• **INFORMATION GIVEN**
—————

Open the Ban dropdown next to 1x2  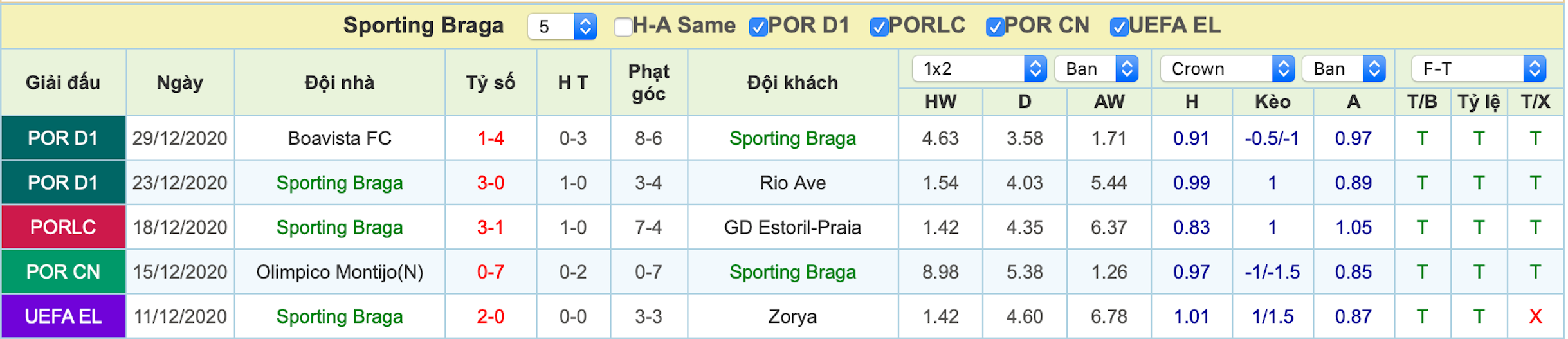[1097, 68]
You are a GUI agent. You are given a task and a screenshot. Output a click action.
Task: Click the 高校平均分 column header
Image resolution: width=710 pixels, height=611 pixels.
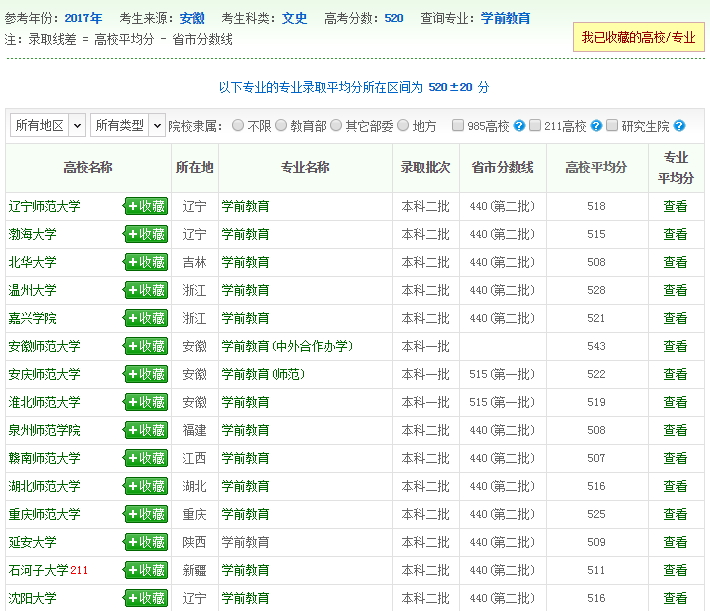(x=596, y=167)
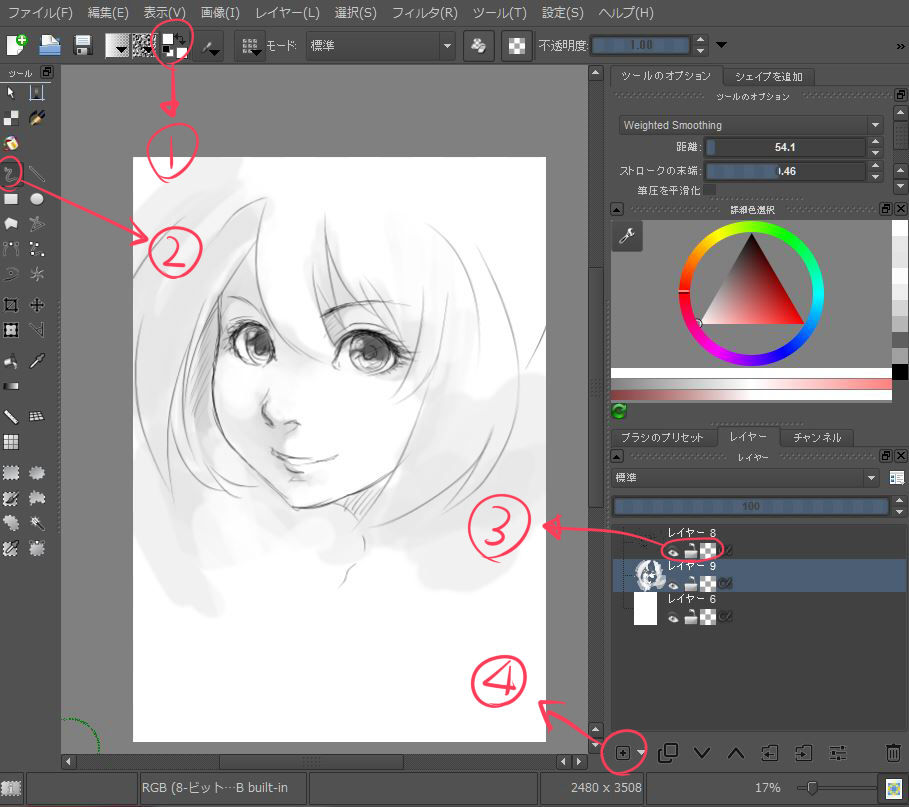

—————

Copy out everything from the line containing "You are a GUI" down to the end of the records. Leave the pictures out.

You are a GUI agent. You are given a task and a screenshot. Output a click action.
Task: Click the 高校平均分 column header
Image resolution: width=710 pixels, height=611 pixels.
(x=596, y=167)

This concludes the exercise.